J'ai rencontré ma belle-mère à l'âge de 13 ans et elle a été une inspiration durable dans mon voyage culinaire. Nous partageons des recettes, des livres de recettes (et bien sûr, aimons le même homme !) Au début, elle m'exposait à des ingrédients dont je n'avais jamais entendu parler, et dans sa quête pour perfectionner un plat, comme un flan, était connu pour faites-en quelques dizaines et garnissez-les de combinaisons étranges. Des combinaisons qui sont désormais la norme. Pendant que sa famille gémissait, j'étais intrigué. Sa glace à l'avocat était nouvelle et originale dans les années 70, glacée, c'était paradisiaque et différent, mais comme elle fondait, c'était hideux, alors oui, j'ai aussi souffert en cours de route. Je suis reconnaissant qu'elle ait élevé un fils qui a l'amour de la nourriture et du vin qui coule dans ses veines. Pour ses anniversaires, nous l'emmenons dans un endroit spécial pour le déjeuner où ses papilles gustatives seront taquinées avec des combinaisons inventives de saveurs et de textures. Cette année? Salsifis.

Le menu dégustation actuel de sept plats propose un large éventail d'ingrédients et de plats qui mettent bien en valeur la saison. Nous avons opté pour l'option plus légère à quatre plats (excellente valeur à R395) en commençant par un œuf de poule à 63 degrés avec des marrons et une crème au sherry et à l'oignon rouge - délicieux dans son contraste de texture.

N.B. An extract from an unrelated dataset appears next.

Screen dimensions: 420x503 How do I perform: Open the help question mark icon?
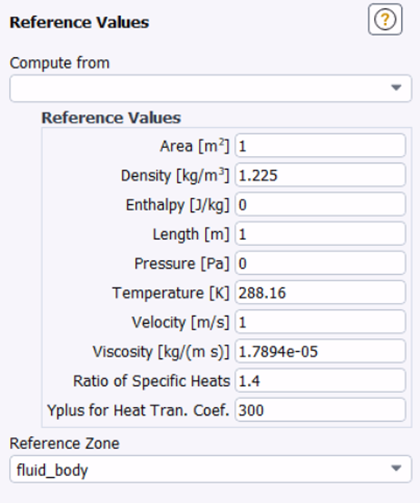point(385,19)
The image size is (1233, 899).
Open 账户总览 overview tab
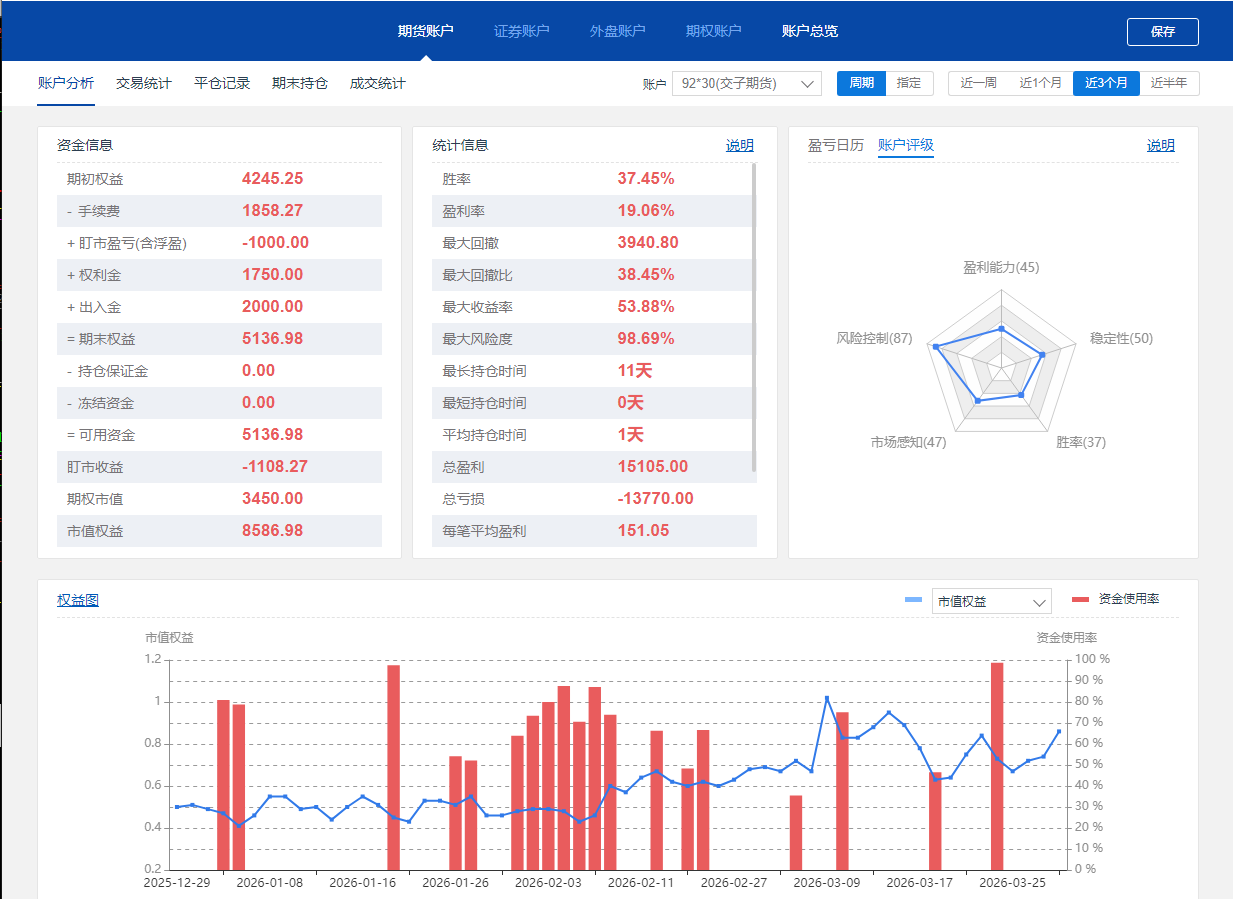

Pour commencer, Mme Handley, plus âgée mais plus aventureuse, a opté pour le sashimi avec vinaigrette au tamarin et au yuzu, ortie et gingembre. Elle en parle encore… avant de dévorer le poulpe grillé au miso avec fenouil et raisin blanc, tofu séché et gelée d'aubergine – tout aussi délicieux. La côte et la longe d'agneau à l'ail dauphinoise grillée, poireaux brûlés et braisés, se vantaient d'une saveur piquante, contrastant avec une présentation douce. Les portions délicates des deux desserts, la glace satsuma à la panna cotta à la fève tonka, caillé de granadilla et sorbet à la citronnelle et la tarte au caramel de coing avec rhubarbe, hibiscus et glace au beurre noisette, étaient superbes. L'humble mais accompli chef Ryan Cole avait besoin d'être attiré hors de la cuisine pour accepter nos somptueux compliments. C'est alors qu'il s'habituait aux feux de la rampe dans l'ouverture de The Test Kitchen que lui et Luke Dale Roberts ont ouvert ce joyau.

Après avoir profité d'une vue imprenable sur l'océan Atlantique pendant notre repas, malgré la couverture nuageuse, nous avons pris un moment pour absorber et apprécier le style innovant de l'ancien pavillon de chasse de Sir Charles Somerset. Prenez le temps d'explorer le décor inventif, conceptualisé et conçu par Sandalene Dale Roberts, comme des graffitis audacieux qui exposent davantage le tristement célèbre Dr James Barry, qui se faisait passer pour un homme. Tout en admirant la sculpture à la réception d'Otto du Plessis, le personnel très attentif a partagé la vision derrière ce chef-d'œuvre.

Permettez-moi de vous laisser un avant-goût d'intrigue pour que vous mettiez Salsify sur votre liste des incontournables de la saison secrète.


Voir la vidéo: Yves Camdeborde, Stéphane Jego et Daniel Boulud (Décembre 2021).